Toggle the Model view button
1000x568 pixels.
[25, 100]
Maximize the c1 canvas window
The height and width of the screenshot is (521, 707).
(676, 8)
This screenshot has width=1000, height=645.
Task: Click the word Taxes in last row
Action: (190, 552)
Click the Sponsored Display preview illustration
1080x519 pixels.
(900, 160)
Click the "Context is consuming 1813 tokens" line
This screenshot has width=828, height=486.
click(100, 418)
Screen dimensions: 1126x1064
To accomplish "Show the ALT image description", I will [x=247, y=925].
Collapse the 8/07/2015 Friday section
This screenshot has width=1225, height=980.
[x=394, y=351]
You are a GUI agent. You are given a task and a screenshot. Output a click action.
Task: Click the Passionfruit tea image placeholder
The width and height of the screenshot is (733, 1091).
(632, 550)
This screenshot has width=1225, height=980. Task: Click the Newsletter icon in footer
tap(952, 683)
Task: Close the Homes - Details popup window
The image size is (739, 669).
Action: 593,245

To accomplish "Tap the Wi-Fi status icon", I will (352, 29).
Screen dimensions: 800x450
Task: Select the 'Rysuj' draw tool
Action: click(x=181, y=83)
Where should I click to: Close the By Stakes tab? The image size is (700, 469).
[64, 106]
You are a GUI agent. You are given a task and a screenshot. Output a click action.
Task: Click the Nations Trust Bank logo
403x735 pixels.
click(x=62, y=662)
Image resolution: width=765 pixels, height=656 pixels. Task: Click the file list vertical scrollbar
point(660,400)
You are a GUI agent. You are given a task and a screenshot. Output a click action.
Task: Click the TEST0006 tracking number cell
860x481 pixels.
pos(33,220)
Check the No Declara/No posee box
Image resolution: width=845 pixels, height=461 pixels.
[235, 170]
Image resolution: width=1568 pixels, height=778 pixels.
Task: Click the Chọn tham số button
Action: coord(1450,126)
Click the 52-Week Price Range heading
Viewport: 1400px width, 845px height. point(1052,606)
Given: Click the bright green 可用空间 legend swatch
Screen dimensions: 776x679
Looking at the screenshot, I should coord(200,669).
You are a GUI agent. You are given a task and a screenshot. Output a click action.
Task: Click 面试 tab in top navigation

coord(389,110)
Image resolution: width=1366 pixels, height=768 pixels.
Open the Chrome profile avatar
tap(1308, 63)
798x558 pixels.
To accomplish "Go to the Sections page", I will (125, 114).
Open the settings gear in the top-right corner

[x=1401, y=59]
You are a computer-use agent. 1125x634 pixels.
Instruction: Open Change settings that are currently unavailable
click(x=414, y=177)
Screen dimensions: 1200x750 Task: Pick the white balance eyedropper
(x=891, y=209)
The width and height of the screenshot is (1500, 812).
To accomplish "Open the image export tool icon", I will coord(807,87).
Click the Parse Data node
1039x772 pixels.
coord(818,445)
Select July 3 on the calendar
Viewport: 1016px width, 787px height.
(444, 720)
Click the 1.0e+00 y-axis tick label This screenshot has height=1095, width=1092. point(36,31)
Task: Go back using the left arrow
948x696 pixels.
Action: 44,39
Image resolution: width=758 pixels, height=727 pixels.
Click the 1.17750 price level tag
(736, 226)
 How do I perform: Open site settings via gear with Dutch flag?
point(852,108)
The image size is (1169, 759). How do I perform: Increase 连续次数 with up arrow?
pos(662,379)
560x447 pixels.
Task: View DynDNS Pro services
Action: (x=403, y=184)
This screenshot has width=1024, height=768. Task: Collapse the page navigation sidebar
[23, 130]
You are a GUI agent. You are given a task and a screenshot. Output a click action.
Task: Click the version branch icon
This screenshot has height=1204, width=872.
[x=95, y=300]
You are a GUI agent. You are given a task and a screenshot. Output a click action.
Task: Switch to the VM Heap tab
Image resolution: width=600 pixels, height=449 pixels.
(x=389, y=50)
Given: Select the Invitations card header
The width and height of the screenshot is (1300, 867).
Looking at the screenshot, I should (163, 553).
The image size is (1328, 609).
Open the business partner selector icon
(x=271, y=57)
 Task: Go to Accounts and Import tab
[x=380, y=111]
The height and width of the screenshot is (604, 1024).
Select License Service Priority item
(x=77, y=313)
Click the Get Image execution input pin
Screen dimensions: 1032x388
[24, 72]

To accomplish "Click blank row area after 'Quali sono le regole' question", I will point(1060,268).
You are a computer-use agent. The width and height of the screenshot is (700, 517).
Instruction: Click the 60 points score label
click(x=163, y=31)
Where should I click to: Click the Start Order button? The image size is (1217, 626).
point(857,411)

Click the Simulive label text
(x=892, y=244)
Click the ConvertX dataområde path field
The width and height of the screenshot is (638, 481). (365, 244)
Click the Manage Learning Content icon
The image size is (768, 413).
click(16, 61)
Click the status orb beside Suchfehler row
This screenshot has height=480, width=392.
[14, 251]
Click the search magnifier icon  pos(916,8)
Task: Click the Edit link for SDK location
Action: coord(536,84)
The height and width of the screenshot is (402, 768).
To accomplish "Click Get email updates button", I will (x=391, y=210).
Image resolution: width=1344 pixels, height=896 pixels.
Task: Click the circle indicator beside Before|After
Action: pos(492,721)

+ + + +

» **ACTION ITEM**
All of the entries must be quoted exactly; please include each one.

» **EXERCISE RESULT**
Toggle the Model view button
1000x568 pixels.
[25, 100]
Maximize the c1 canvas window
The height and width of the screenshot is (521, 707).
(676, 8)
This screenshot has width=1000, height=645.
Task: Click the word Taxes in last row
Action: (190, 552)
Click the Sponsored Display preview illustration
1080x519 pixels.
(900, 160)
Click the "Context is consuming 1813 tokens" line
This screenshot has width=828, height=486.
click(100, 418)
Screen dimensions: 1126x1064
To accomplish "Show the ALT image description", I will [x=247, y=925].
Collapse the 8/07/2015 Friday section
This screenshot has width=1225, height=980.
[x=394, y=351]
You are a GUI agent. You are given a task and a screenshot. Output a click action.
Task: Click the Passionfruit tea image placeholder
The width and height of the screenshot is (733, 1091).
(632, 550)
This screenshot has width=1225, height=980. Task: Click the Newsletter icon in footer
tap(952, 683)
Task: Close the Homes - Details popup window
The image size is (739, 669).
Action: 593,245

To accomplish "Tap the Wi-Fi status icon", I will (352, 29).
Screen dimensions: 800x450
Task: Select the 'Rysuj' draw tool
Action: click(x=181, y=83)
Where should I click to: Close the By Stakes tab? The image size is (700, 469).
[64, 106]
You are a GUI agent. You are given a task and a screenshot. Output a click action.
Task: Click the Nations Trust Bank logo
403x735 pixels.
click(x=62, y=662)
Image resolution: width=765 pixels, height=656 pixels. Task: Click the file list vertical scrollbar
point(660,400)
You are a GUI agent. You are given a task and a screenshot. Output a click action.
Task: Click the TEST0006 tracking number cell
860x481 pixels.
pos(33,220)
Check the No Declara/No posee box
Image resolution: width=845 pixels, height=461 pixels.
[235, 170]
Image resolution: width=1568 pixels, height=778 pixels.
Task: Click the Chọn tham số button
Action: coord(1450,126)
Click the 52-Week Price Range heading
Viewport: 1400px width, 845px height. point(1052,606)
Given: Click the bright green 可用空间 legend swatch
Screen dimensions: 776x679
Looking at the screenshot, I should coord(200,669).
You are a GUI agent. You are given a task and a screenshot. Output a click action.
Task: Click 面试 tab in top navigation

coord(389,110)
Image resolution: width=1366 pixels, height=768 pixels.
Open the Chrome profile avatar
tap(1308, 63)
798x558 pixels.
To accomplish "Go to the Sections page", I will (125, 114).
Open the settings gear in the top-right corner

[x=1401, y=59]
You are a computer-use agent. 1125x634 pixels.
Instruction: Open Change settings that are currently unavailable
click(x=414, y=177)
Screen dimensions: 1200x750 Task: Pick the white balance eyedropper
(x=891, y=209)
The width and height of the screenshot is (1500, 812).
To accomplish "Open the image export tool icon", I will coord(807,87).
Click the Parse Data node
1039x772 pixels.
coord(818,445)
Select July 3 on the calendar
Viewport: 1016px width, 787px height.
(444, 720)
Click the 1.0e+00 y-axis tick label This screenshot has height=1095, width=1092. point(36,31)
Task: Go back using the left arrow
948x696 pixels.
Action: 44,39
Image resolution: width=758 pixels, height=727 pixels.
Click the 1.17750 price level tag
(736, 226)
 How do I perform: Open site settings via gear with Dutch flag?
point(852,108)
The image size is (1169, 759). How do I perform: Increase 连续次数 with up arrow?
pos(662,379)
560x447 pixels.
Task: View DynDNS Pro services
Action: (x=403, y=184)
This screenshot has width=1024, height=768. Task: Collapse the page navigation sidebar
[23, 130]
You are a GUI agent. You are given a task and a screenshot. Output a click action.
Task: Click the version branch icon
This screenshot has height=1204, width=872.
[x=95, y=300]
You are a GUI agent. You are given a task and a screenshot. Output a click action.
Task: Switch to the VM Heap tab
Image resolution: width=600 pixels, height=449 pixels.
(x=389, y=50)
Given: Select the Invitations card header
The width and height of the screenshot is (1300, 867).
Looking at the screenshot, I should (163, 553).
The image size is (1328, 609).
Open the business partner selector icon
(x=271, y=57)
 Task: Go to Accounts and Import tab
[x=380, y=111]
The height and width of the screenshot is (604, 1024).
Select License Service Priority item
(x=77, y=313)
Click the Get Image execution input pin
Screen dimensions: 1032x388
[24, 72]

To accomplish "Click blank row area after 'Quali sono le regole' question", I will point(1060,268).
You are a computer-use agent. The width and height of the screenshot is (700, 517).
Instruction: Click the 60 points score label
click(x=163, y=31)
Where should I click to: Click the Start Order button? The image size is (1217, 626).
point(857,411)

Click the Simulive label text
(x=892, y=244)
Click the ConvertX dataområde path field
The width and height of the screenshot is (638, 481). (365, 244)
Click the Manage Learning Content icon
The image size is (768, 413).
click(16, 61)
Click the status orb beside Suchfehler row
This screenshot has height=480, width=392.
[14, 251]
Click the search magnifier icon  pos(916,8)
Task: Click the Edit link for SDK location
Action: coord(536,84)
The height and width of the screenshot is (402, 768).
To accomplish "Click Get email updates button", I will (x=391, y=210).
Image resolution: width=1344 pixels, height=896 pixels.
Task: Click the circle indicator beside Before|After
Action: pos(492,721)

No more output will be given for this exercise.